Your instructions ::
Reproduce each of the following entries verbatim, with no alterations.
..............................
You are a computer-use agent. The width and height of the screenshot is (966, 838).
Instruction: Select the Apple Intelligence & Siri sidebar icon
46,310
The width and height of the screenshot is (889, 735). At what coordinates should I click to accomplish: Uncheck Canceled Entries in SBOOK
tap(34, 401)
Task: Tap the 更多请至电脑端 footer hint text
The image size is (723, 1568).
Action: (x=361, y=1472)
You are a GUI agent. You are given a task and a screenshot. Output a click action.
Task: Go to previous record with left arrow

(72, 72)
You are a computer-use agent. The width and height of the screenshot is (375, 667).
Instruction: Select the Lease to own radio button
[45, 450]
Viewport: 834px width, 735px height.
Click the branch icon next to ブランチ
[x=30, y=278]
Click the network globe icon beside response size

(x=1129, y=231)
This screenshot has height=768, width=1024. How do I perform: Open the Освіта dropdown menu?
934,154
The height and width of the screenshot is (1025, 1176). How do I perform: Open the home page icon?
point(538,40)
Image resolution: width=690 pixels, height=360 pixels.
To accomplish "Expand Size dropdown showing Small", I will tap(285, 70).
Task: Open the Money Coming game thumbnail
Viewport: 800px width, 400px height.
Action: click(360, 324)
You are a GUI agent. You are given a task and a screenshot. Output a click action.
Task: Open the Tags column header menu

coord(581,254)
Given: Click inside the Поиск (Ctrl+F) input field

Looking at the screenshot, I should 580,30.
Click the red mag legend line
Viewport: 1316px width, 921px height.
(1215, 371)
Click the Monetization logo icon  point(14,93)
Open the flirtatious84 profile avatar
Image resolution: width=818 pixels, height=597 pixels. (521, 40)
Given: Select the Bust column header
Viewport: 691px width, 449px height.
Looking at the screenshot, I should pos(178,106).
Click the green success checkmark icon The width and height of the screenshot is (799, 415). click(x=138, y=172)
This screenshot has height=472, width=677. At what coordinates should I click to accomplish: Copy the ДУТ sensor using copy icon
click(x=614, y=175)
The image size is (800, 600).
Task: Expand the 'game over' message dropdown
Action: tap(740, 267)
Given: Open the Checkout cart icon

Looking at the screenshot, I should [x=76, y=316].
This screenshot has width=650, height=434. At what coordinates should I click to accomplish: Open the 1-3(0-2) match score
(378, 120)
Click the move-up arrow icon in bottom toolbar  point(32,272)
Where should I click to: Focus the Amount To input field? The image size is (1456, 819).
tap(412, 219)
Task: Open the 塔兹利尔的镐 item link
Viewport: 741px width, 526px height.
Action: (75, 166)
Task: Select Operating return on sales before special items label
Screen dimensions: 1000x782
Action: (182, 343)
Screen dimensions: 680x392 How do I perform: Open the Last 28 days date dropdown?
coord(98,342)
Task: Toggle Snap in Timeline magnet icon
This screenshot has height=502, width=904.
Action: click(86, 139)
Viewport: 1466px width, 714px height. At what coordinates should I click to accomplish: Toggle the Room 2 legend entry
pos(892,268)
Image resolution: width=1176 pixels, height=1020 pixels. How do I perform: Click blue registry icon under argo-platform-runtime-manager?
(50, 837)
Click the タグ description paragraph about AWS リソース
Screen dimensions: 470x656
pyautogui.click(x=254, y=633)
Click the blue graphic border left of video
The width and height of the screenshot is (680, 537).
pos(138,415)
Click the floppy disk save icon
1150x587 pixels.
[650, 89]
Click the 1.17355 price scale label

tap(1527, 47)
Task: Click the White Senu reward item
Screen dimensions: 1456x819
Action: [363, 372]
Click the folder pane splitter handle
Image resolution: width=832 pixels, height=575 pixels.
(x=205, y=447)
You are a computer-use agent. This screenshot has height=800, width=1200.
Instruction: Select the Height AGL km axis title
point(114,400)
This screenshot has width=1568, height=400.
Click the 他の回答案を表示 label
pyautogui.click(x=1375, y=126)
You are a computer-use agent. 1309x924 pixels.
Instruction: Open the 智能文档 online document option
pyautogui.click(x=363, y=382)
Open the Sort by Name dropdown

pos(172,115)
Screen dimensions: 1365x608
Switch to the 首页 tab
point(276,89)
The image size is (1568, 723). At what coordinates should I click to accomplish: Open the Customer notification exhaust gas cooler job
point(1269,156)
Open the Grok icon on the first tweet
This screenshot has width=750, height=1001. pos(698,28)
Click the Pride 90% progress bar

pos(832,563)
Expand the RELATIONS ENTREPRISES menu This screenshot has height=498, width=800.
..............................
Answer in full ::
You are a computer-use agent. The width and height of the screenshot is (966, 838).
Instruction: Select the Apple Intelligence & Siri sidebar icon
46,310
The width and height of the screenshot is (889, 735). At what coordinates should I click to accomplish: Uncheck Canceled Entries in SBOOK
tap(34, 401)
Task: Tap the 更多请至电脑端 footer hint text
The image size is (723, 1568).
Action: (x=361, y=1472)
You are a GUI agent. You are given a task and a screenshot. Output a click action.
Task: Go to previous record with left arrow

(72, 72)
You are a computer-use agent. The width and height of the screenshot is (375, 667).
Instruction: Select the Lease to own radio button
[45, 450]
Viewport: 834px width, 735px height.
Click the branch icon next to ブランチ
[x=30, y=278]
Click the network globe icon beside response size

(x=1129, y=231)
This screenshot has height=768, width=1024. How do I perform: Open the Освіта dropdown menu?
934,154
The height and width of the screenshot is (1025, 1176). How do I perform: Open the home page icon?
point(538,40)
Image resolution: width=690 pixels, height=360 pixels.
To accomplish "Expand Size dropdown showing Small", I will tap(285, 70).
Task: Open the Money Coming game thumbnail
Viewport: 800px width, 400px height.
Action: click(360, 324)
You are a GUI agent. You are given a task and a screenshot. Output a click action.
Task: Open the Tags column header menu

coord(581,254)
Given: Click inside the Поиск (Ctrl+F) input field

Looking at the screenshot, I should 580,30.
Click the red mag legend line
Viewport: 1316px width, 921px height.
(1215, 371)
Click the Monetization logo icon  point(14,93)
Open the flirtatious84 profile avatar
Image resolution: width=818 pixels, height=597 pixels. (521, 40)
Given: Select the Bust column header
Viewport: 691px width, 449px height.
Looking at the screenshot, I should pos(178,106).
Click the green success checkmark icon The width and height of the screenshot is (799, 415). click(x=138, y=172)
This screenshot has height=472, width=677. At what coordinates should I click to accomplish: Copy the ДУТ sensor using copy icon
click(x=614, y=175)
The image size is (800, 600).
Task: Expand the 'game over' message dropdown
Action: tap(740, 267)
Given: Open the Checkout cart icon

Looking at the screenshot, I should [x=76, y=316].
This screenshot has width=650, height=434. At what coordinates should I click to accomplish: Open the 1-3(0-2) match score
(378, 120)
Click the move-up arrow icon in bottom toolbar  point(32,272)
Where should I click to: Focus the Amount To input field? The image size is (1456, 819).
tap(412, 219)
Task: Open the 塔兹利尔的镐 item link
Viewport: 741px width, 526px height.
Action: (75, 166)
Task: Select Operating return on sales before special items label
Screen dimensions: 1000x782
Action: (182, 343)
Screen dimensions: 680x392 How do I perform: Open the Last 28 days date dropdown?
coord(98,342)
Task: Toggle Snap in Timeline magnet icon
This screenshot has height=502, width=904.
Action: click(86, 139)
Viewport: 1466px width, 714px height. At what coordinates should I click to accomplish: Toggle the Room 2 legend entry
pos(892,268)
Image resolution: width=1176 pixels, height=1020 pixels. How do I perform: Click blue registry icon under argo-platform-runtime-manager?
(50, 837)
Click the タグ description paragraph about AWS リソース
Screen dimensions: 470x656
pyautogui.click(x=254, y=633)
Click the blue graphic border left of video
The width and height of the screenshot is (680, 537).
pos(138,415)
Click the floppy disk save icon
1150x587 pixels.
[650, 89]
Click the 1.17355 price scale label

tap(1527, 47)
Task: Click the White Senu reward item
Screen dimensions: 1456x819
Action: [363, 372]
Click the folder pane splitter handle
Image resolution: width=832 pixels, height=575 pixels.
(x=205, y=447)
You are a computer-use agent. This screenshot has height=800, width=1200.
Instruction: Select the Height AGL km axis title
point(114,400)
This screenshot has width=1568, height=400.
Click the 他の回答案を表示 label
pyautogui.click(x=1375, y=126)
You are a computer-use agent. 1309x924 pixels.
Instruction: Open the 智能文档 online document option
pyautogui.click(x=363, y=382)
Open the Sort by Name dropdown

pos(172,115)
Screen dimensions: 1365x608
Switch to the 首页 tab
point(276,89)
The image size is (1568, 723). At what coordinates should I click to accomplish: Open the Customer notification exhaust gas cooler job
point(1269,156)
Open the Grok icon on the first tweet
This screenshot has width=750, height=1001. pos(698,28)
Click the Pride 90% progress bar

pos(832,563)
Expand the RELATIONS ENTREPRISES menu This screenshot has height=498, width=800.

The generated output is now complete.